E mais um dia se passou sem que a joalheria fosse aberta.

Então Eva chorou. Estava diante do patrão, mas agora o velho não estava em cima dela a fungar e sussurrar palavras sujas em seus ouvidas; estava morto. E a garota chorava feito uma criança, não pela morte do patrão, mas pelo fim de sua maior fonte de renda, até então, inimaginável em todos os seus dezessete anos de vida naquela cidade miserável.

As coisas do velho, um irmão que nunca o visitava veio buscar de longe. Só sobrou a Eva as anotações e um livro chamado “O Retrato de Dorian Gray” lido as escondidas pela garota. Não sobrou nada para qualquer uma das que tenha passado pela suja poltrona em que o velho realizava suas leituras e prazeres carnais. O irmão fechou a joalheria, vendeu a casa e todos os bens do falecido Hans.

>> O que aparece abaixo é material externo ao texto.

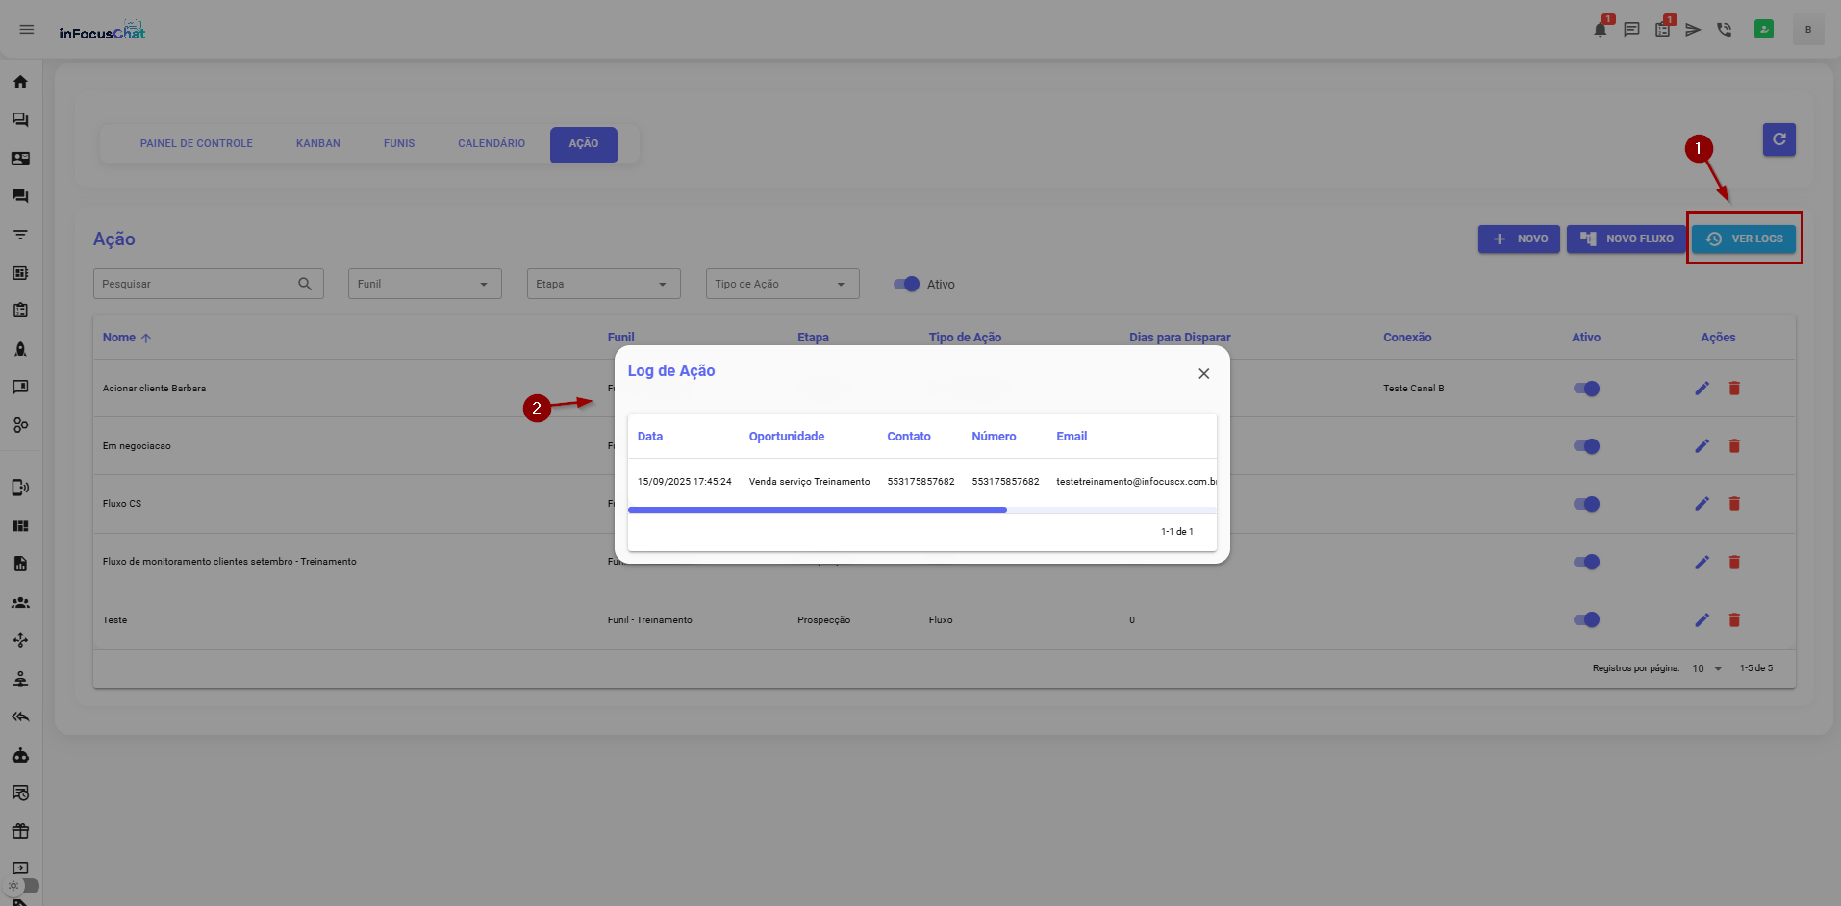Click the Ver Logs button

(1744, 239)
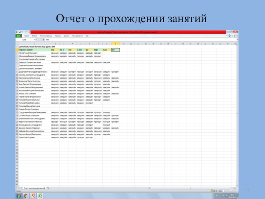
Task: Click the insert function fx icon
Action: (43, 39)
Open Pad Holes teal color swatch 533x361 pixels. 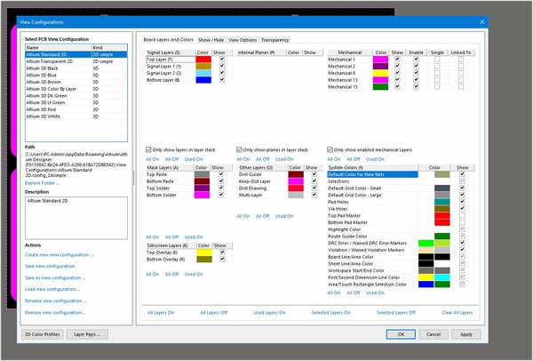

A origem do envenenamento não pode ser comprovada, ninguém sabia por onde Albert Hans havia andado naquele dia. Andrei sabia da relação da garota com o velho, deixou claro que espalharia para toda a cidade caso ela citasse o nome dele no depoimento à justiça. Eva declarou não conhecer tal embalagem, mesmo sabendo que o garoto quem tinha levado. Se mostrou fria, não disse nada.

 Quando gosto imenso de uma pessoa, nunca digo a ninguém o seu nome – Disse Eva a Adão, ao citar um trecho do livro de Wilde, o mesmo que lia as escondidas. E depois se declarou por ele apaixonada, iniciaram um romance que não duraria muito tempo.

Andrei Adão e Eva foram cúmplices nesta história. A história em que o garoto envenenou o joalheiro que era extorquido pela garota que não sabia, mas era molestada.

Foi o primeiro pecado cometido por Andrei, a besta louca, na adolescência e o ultimo de Albert Hans na velhice.